● ФРАГМЕНТ ДОКУМЕНТА
Историю символизма сопровождает конструктивная для теории и истории искусства саморефлексия. Еще Мореас в «Литературном манифесте символизма» (1886) доказывал, что литература развивается циклами. В эту логику цикличности он вписывал и символизм: «... искусство развивается прихотливо, сменяющими друг друга циклами, и стало быть, для того чтобы проследить преемственность новой шкалы, нужно оглянуться вспять, вернуться к стихам Виньи, Шекспиру, мистикам и еще дальше, в глубь веков»1. Это пусть и беглое, но глубокое замечание нуждается в более подробном обсуждении и комментировании. Отрицая в начале своего пути непосредственно предшествующие традиции, символисты вскоре нашли к ним ключ, не удовлетворяясь, правда, осознанием своей причастности к предшествующему художественному процессу. Понять смысл своего творчества и логику предшествующего художественного процесса им помогает радикальное изменение в отношении к историческому времени, которое расширилось до бесконечности. Ощущение этого расширения можно понять из эссе Брюсова «Учители учителей». В самом деле, символистам дано было пережить скачок в историческом мышлении, его трансформацию в планетарное мышление. Своих предшественников символисты начали находить не только в русской или западной культуре, но и во всех предшествующих и некогда существовавших культурах. Это ощущение замечательно передает О. Мандельштам: «Ныне происходит как бы явление глоссолалии. В священном исступлении поэты говорят на языке всех времен, всех культур. Нет ничего невозможного. Как комната умирающего открыта для всех, так дверь старого мира настежь распахнута перед толпой. Внезапно все стало достоянием общим. Идите и берите. Все доступно: все лабиринты, все тайники, все заповедные ходы»[1] [2].

● СОХРАНЁННЫЕ ЗАПИСИ
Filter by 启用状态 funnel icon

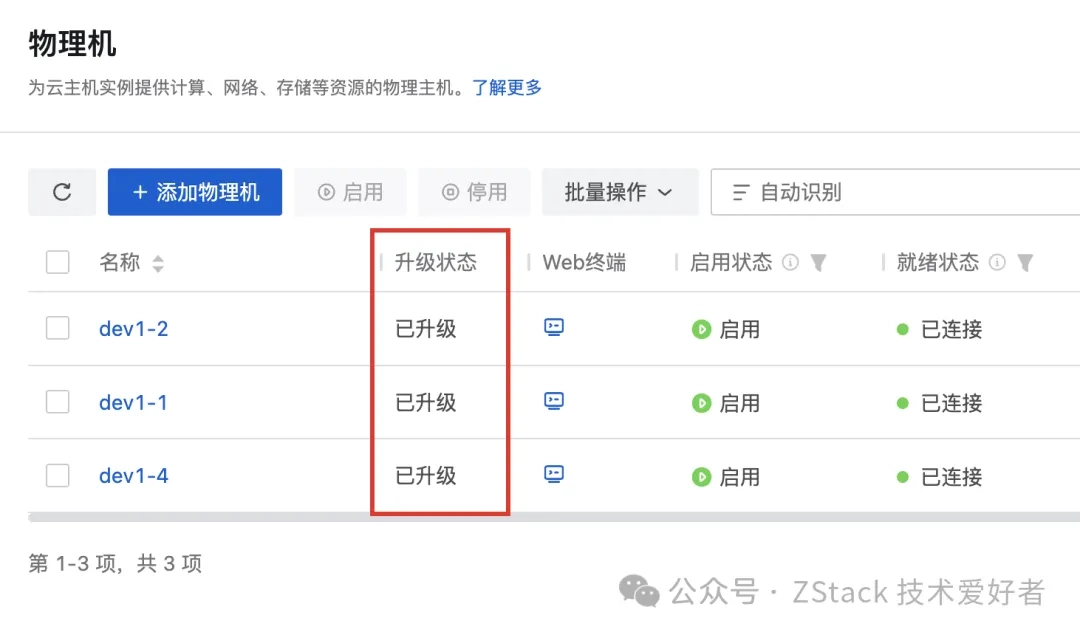pyautogui.click(x=818, y=263)
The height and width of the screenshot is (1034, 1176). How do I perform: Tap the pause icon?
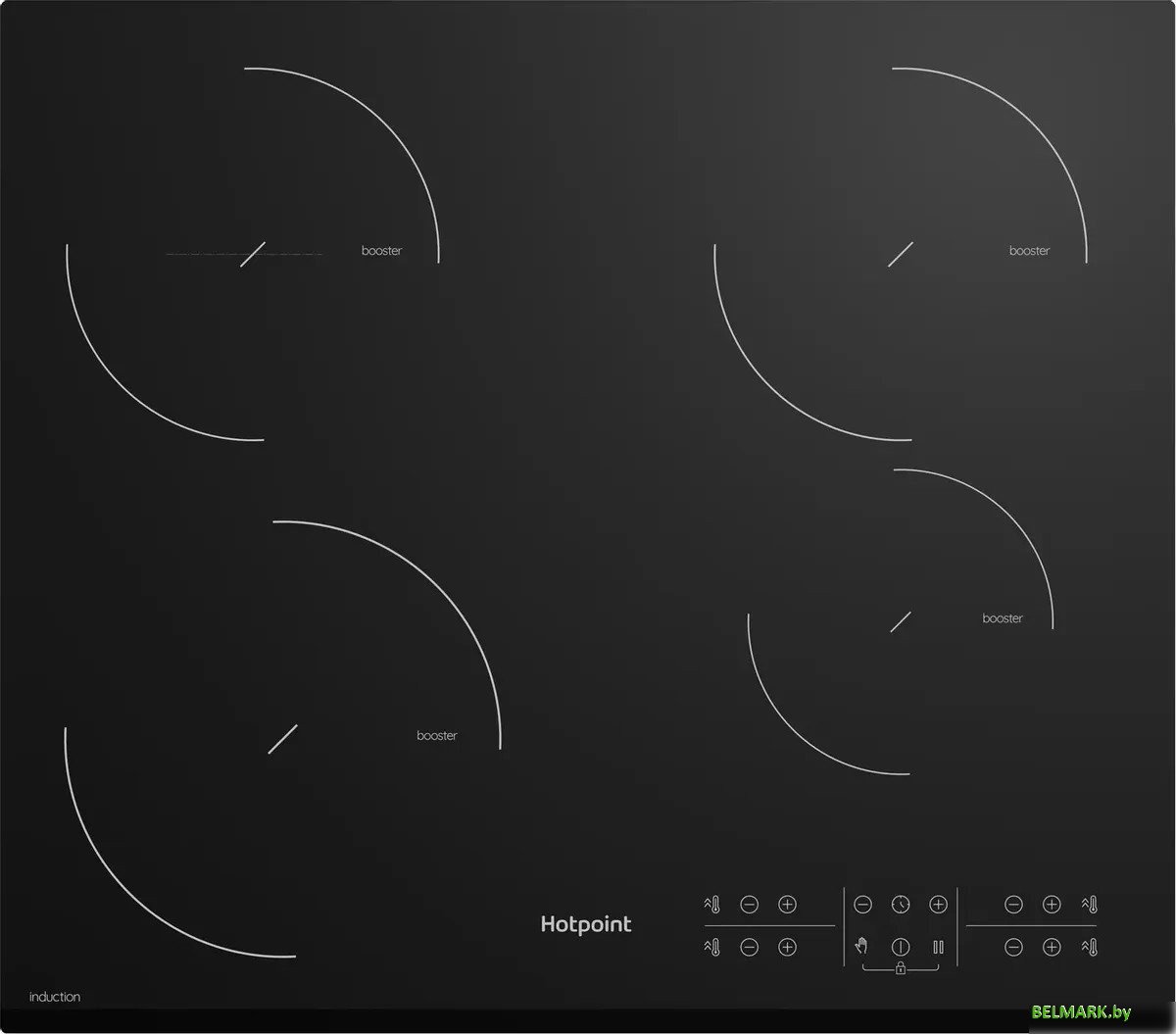pos(938,947)
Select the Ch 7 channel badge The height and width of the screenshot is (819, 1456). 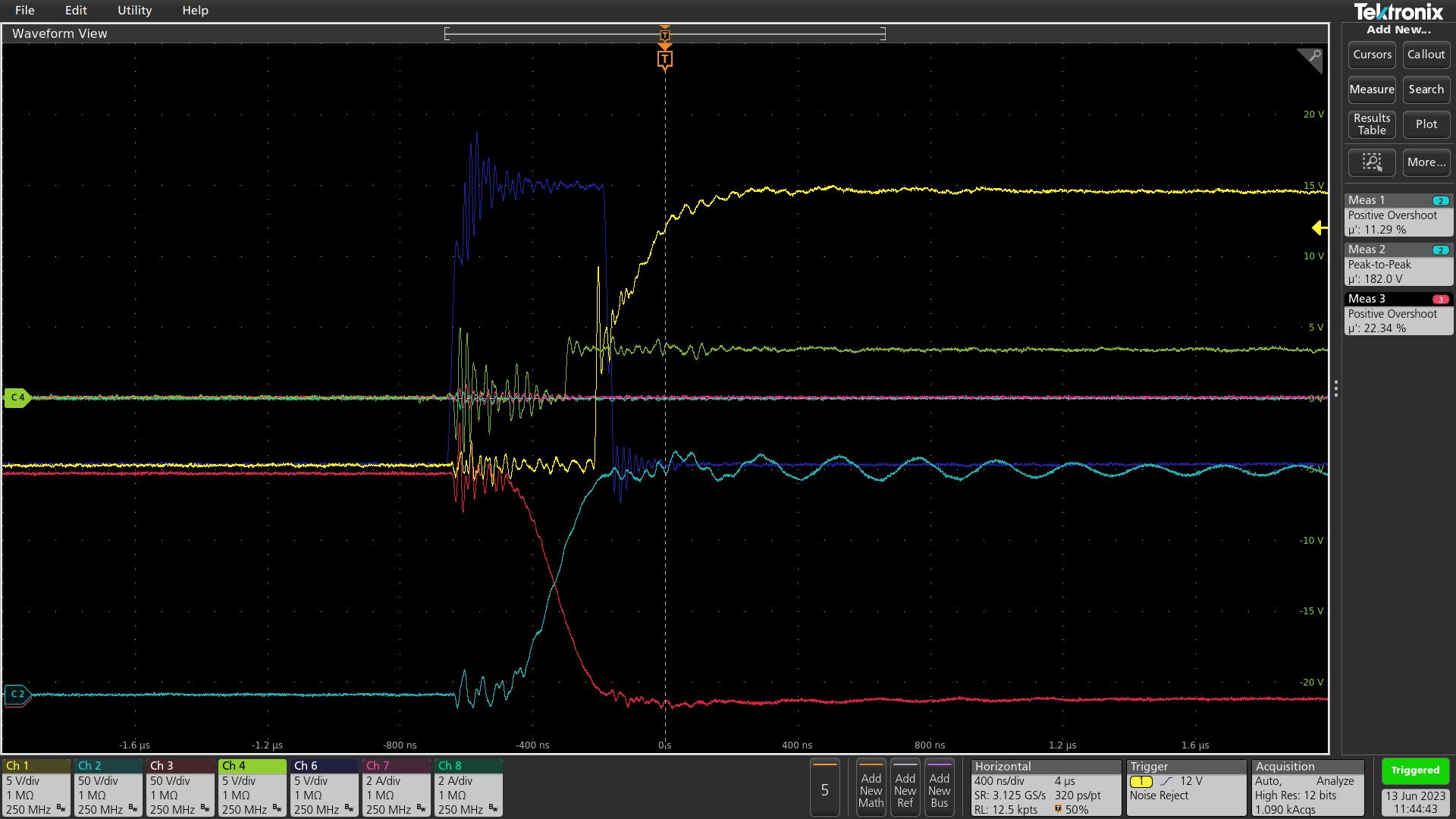(396, 787)
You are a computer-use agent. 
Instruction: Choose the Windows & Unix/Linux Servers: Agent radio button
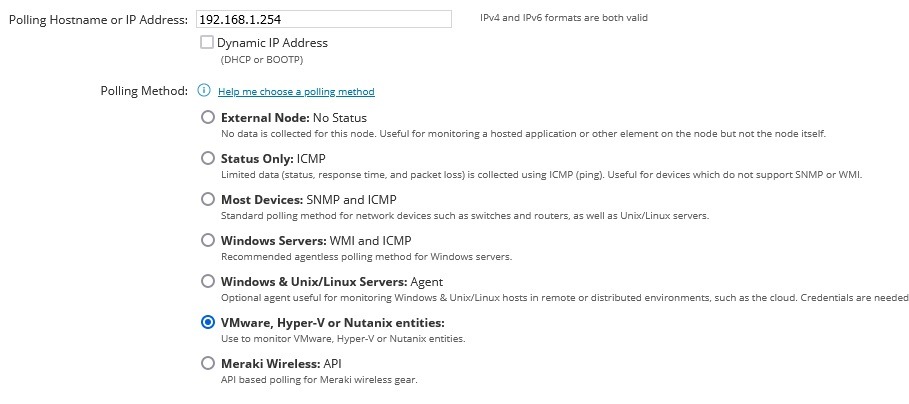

● ЗАДАНИЯ
1 > Замените «radio button» на «checkbox» в записях, начиная со строки с «You are a computer-use agent.» и до конца записей, и приведите только эти строки, больше ничего в них не меняя. Изображения, пожалуйста, не включайте.
2 > Продолжите отрывок о символизме с того места, на котором он заканчивается.
Отрывок о символизме и записи никак не связаны между собой.

● ОТВЕТЫ ПО ПОРЯДКУ
1 >
You are a computer-use agent. 
Instruction: Choose the Windows & Unix/Linux Servers: Agent checkbox

2 >
Но несмотря на авторитетное суждение, нельзя утверждать, что поэты рубежа XIX—XX вв. увлекаются всем. В расширении их кругозора существует особая логика. Понять ее помогает фундаментальная теория П. Сорокина, показавшего, как растянувшаяся на несколько веков смена идеациональной культуры культурой чувственной неожиданно блокируется и в чувственной или секуляризированной культуре возникает вспышка сакральности, характерная для некогда распавшейся идеациональной культуры. Иначе говоря, когда чувственная культура достигает апогея, начинается ее медленный распад и соответственно смена циклов. Вспышка сакральности означает уже не продолжение чувственной культуры, а возвращение к идеациональной культуре. Казалось, что история начала развертываться в обратном направлении. Однако полного возвращения к идеациональной культуре не происходит. Вместо этого имеет место некий синтез чувственных и идеаци- ональных элементов, и это явление Сорокин называет интегральной культурой или культурой, интегрирующей разные элементы. На этот раз они не сменяют в истории друг друга, а сосуществуют.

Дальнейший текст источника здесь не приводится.